* EXERCISE DETAILS
Without any pictures, print the lines below from the one that has "Viewport: 618px width, 348px" through the one that has "Click the percent badge icon", exactly and nothing else.

* PROVIDED INFORMATION
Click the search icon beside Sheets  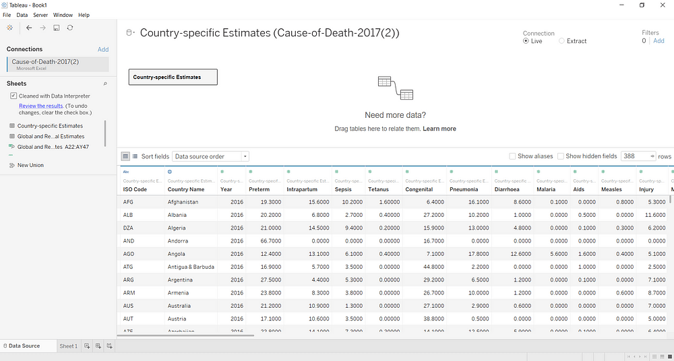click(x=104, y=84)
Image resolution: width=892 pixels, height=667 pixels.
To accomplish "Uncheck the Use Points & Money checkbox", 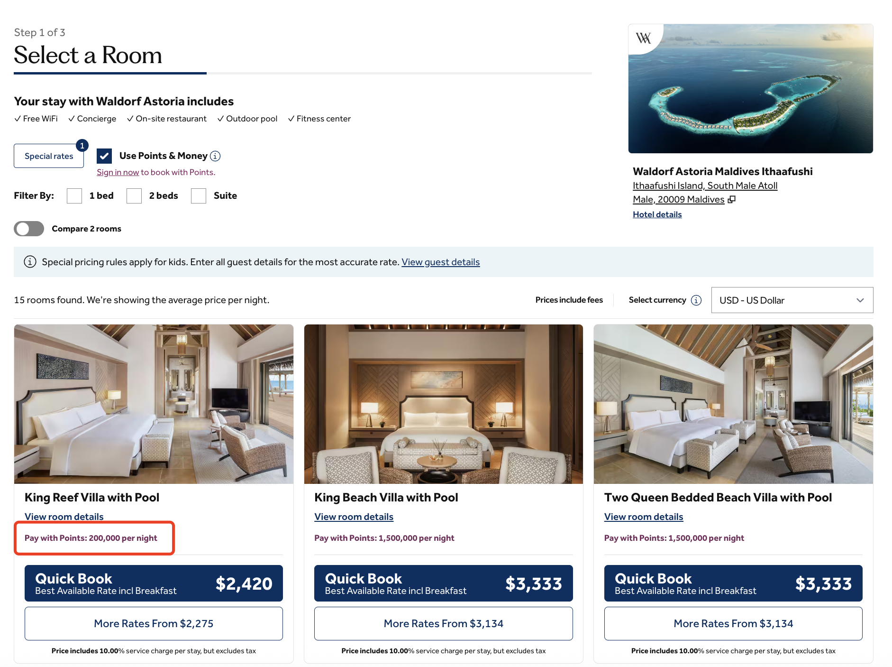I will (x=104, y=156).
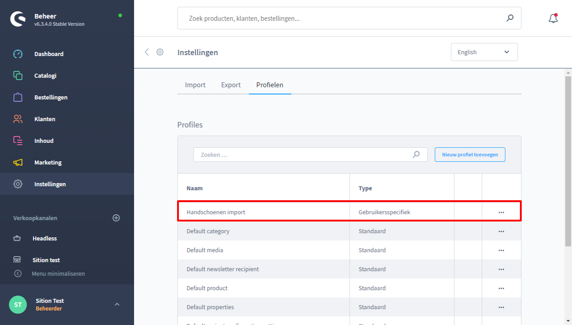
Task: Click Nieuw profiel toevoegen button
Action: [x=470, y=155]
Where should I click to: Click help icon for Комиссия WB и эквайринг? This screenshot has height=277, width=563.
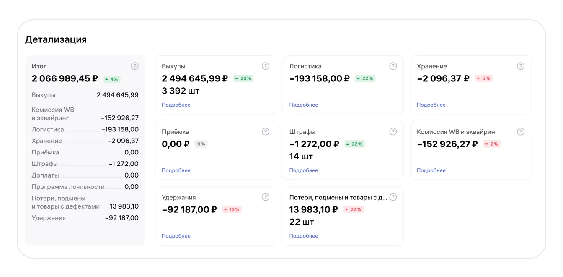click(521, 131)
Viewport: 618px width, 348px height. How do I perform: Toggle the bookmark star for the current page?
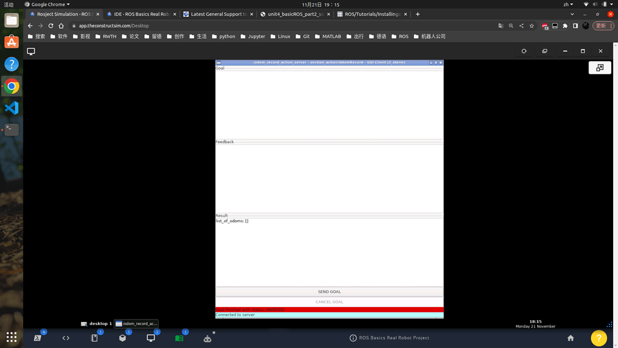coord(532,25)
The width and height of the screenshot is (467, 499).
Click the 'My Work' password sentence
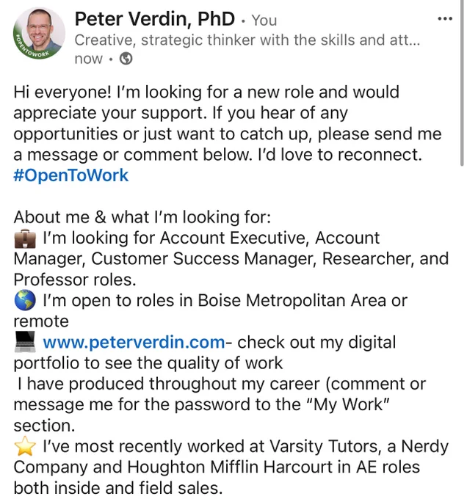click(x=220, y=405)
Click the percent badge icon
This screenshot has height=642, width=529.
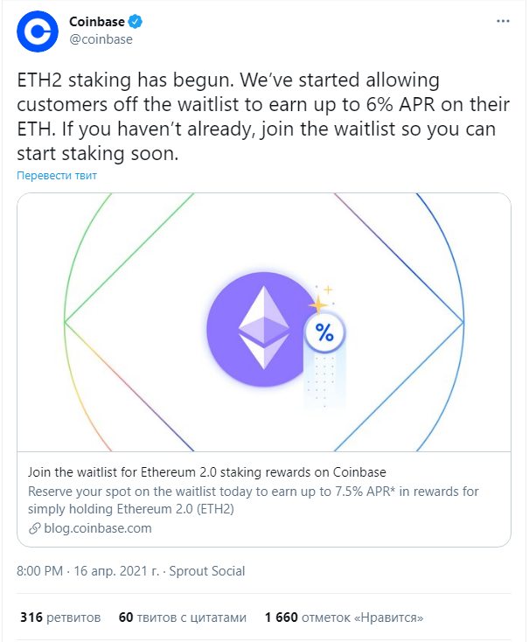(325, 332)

* EXPECTED ANSWER
Viewport: 618px width, 348px height. How do I perform: Toggle the bookmark star for the current page?
coord(532,25)
The width and height of the screenshot is (467, 499).
Click the 'My Work' password sentence
click(x=220, y=405)
Click the percent badge icon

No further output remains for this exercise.